Friday, March 29, 2013
Georgetown, Delaware, July 30, 1888:
Georgetown is the county seat of Sussex county Delaware located at the junction of the former Junction and Breakwater and the Breakwater and Franklin Railroads, now the Delaware Division of the Pennsylvania. In 1880 it had 710 inhabitants and in 1887 there were 1600, a lot to do with the locating of the C. H. Treat Company, maker of peach baskets and other wood products which employed over 100 people. also there was the Sussex Manufacturing Company which made wood work items for the building business, such as windows, doors, etc. There are three food canning houses, an evaporator of fruit and several smaller business to keep the population working. Georgetown, named for George Mitchell, one of a committee appointed to locate it in 1791. The county seat was moved from Lewes for a more convenient location to the county.

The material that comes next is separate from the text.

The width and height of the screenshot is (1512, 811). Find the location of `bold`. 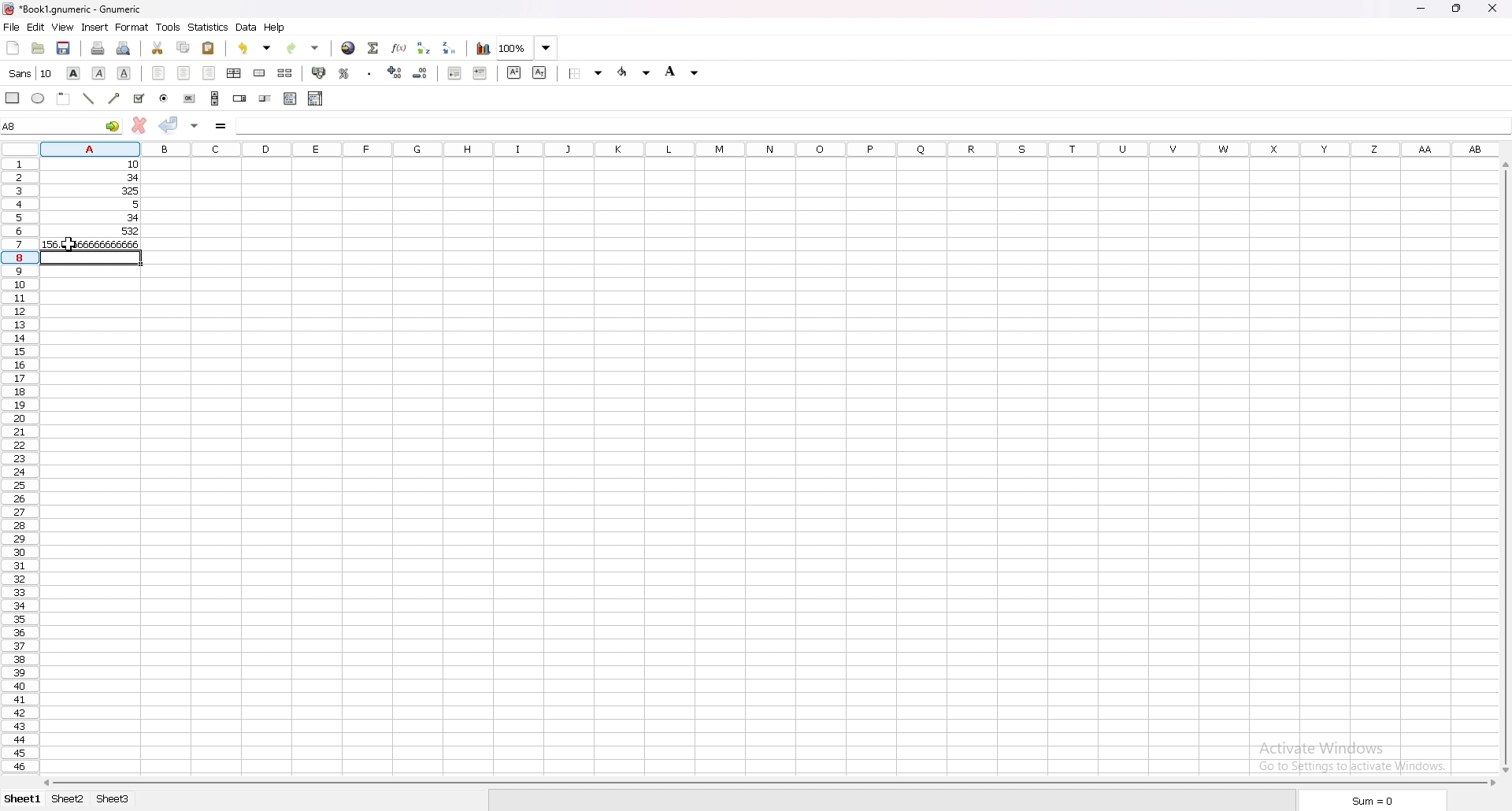

bold is located at coordinates (74, 73).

The oldest religious edifice is the St. Paul's Episcopal Church that was originally built in 1794 with money raised by a lottery authorized by the State of Delaware Legislature. Several more lotteries were necessary in the early 1800's to complete it and build a Masonic Hall and Academy There is also a Presbyterian and Methodist church and Catholic's occasionally meet in the Court House.
Georgetown is laid off from a center square with wide shaded streets running at right angles. The court house, the Eagle and the Brick hotel's front on this square. The town has two newspapers, The Sussex Journal, editor McKendree Downham and The Delaware Democrat, editor E. F. Paynter, both newsy weekly journals.
Georgetown has one old custom it has kept for years, Return Day, following elections in November to which Sussex county people flock to the town center to hear the results of election read from the court house door at noon.